Onslow Ford was commissioned to create this tribute to Victoria and at the outset the plan was for a marble statue. Queen Victoria had agreed to sit for the artist.  Apparently it was Victoria who felt that a marble staue wouldn't weather well in the smokey atmosphere of Manchester and the plans changed to bronze.  Unfortunately the statue wasn't completed until 1901 by which time Victoria was dead.



The unveiling was performed in 1901 by Lord Roberts the head of the army and by all accounts it was a raucus affair.  Large numbers of peole had turned out for the occasion but the grandstand erected for the dignitaries rather dominated the area and restricted the view of the large numbers of "ordinary" people who apparently made their discontent clear.  The organizing committee and the police were criticized and it was said that only good fortune prevented someone from being killed.

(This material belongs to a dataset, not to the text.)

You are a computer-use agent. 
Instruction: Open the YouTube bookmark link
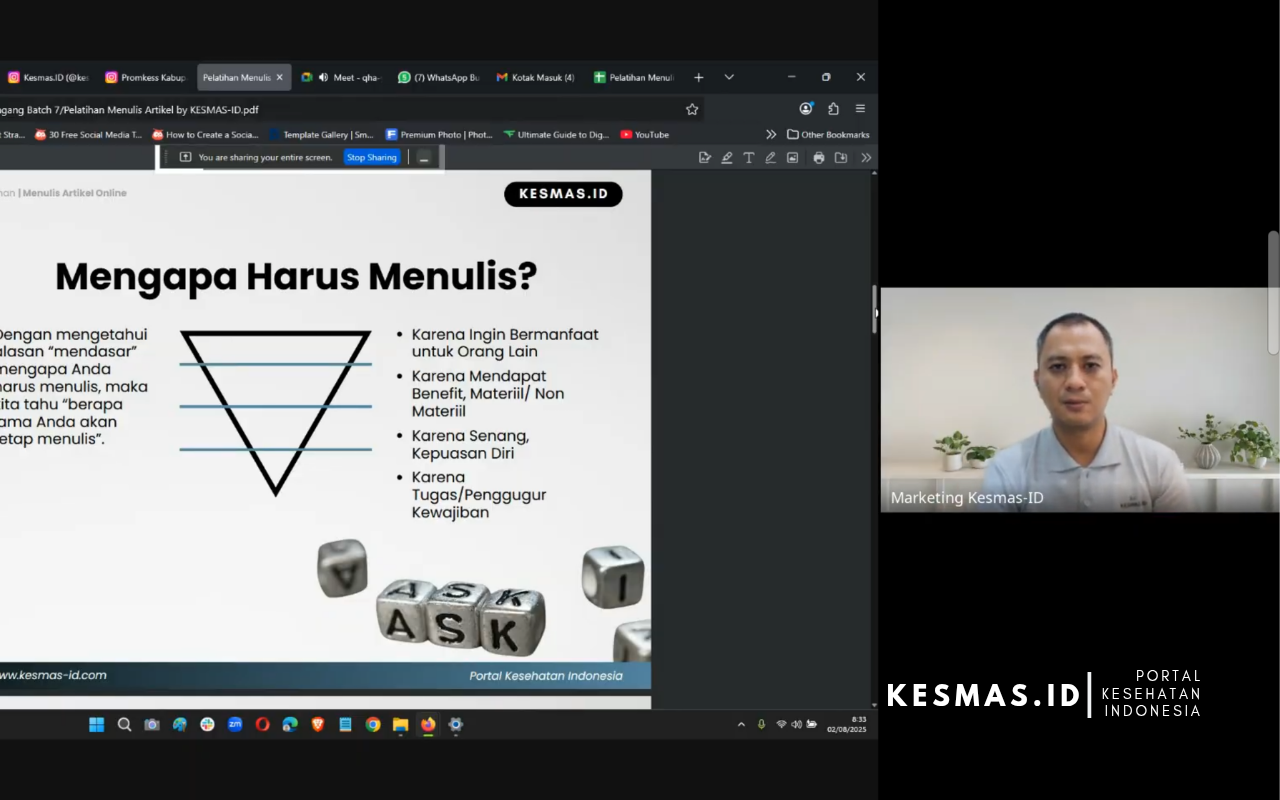[x=645, y=135]
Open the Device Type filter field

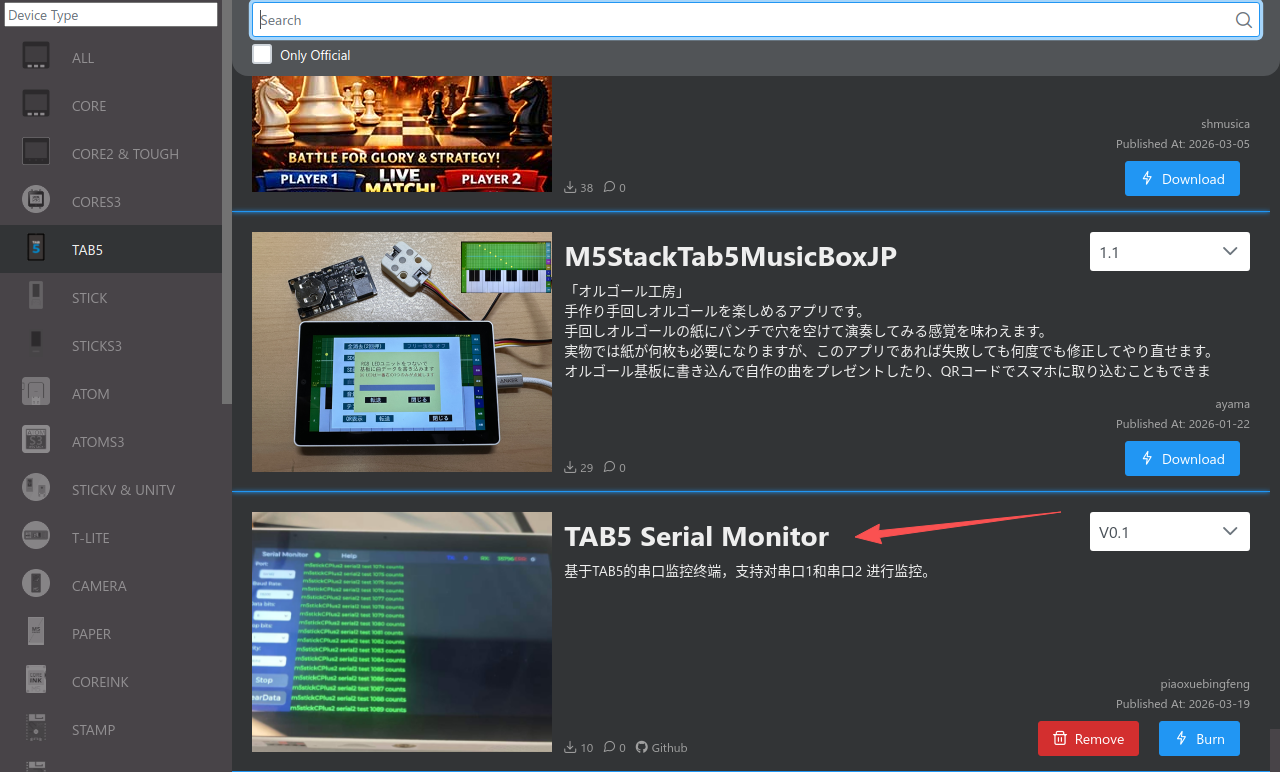point(110,14)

The statue itself became the focus of a lot of criticism from all quarters.  One correspondent wrote to a local newspaper saying of it: - "It is that as a work of art it is bad, and as a work of patriotism it is futile."  The image of Victoria has been described as depicting her "sombre and weary-looking."  The Westminster Review said of the edifice that it was "at once the most pretentious, the most incoherent and the most inept of any sculptural monument one has ever seen in England.."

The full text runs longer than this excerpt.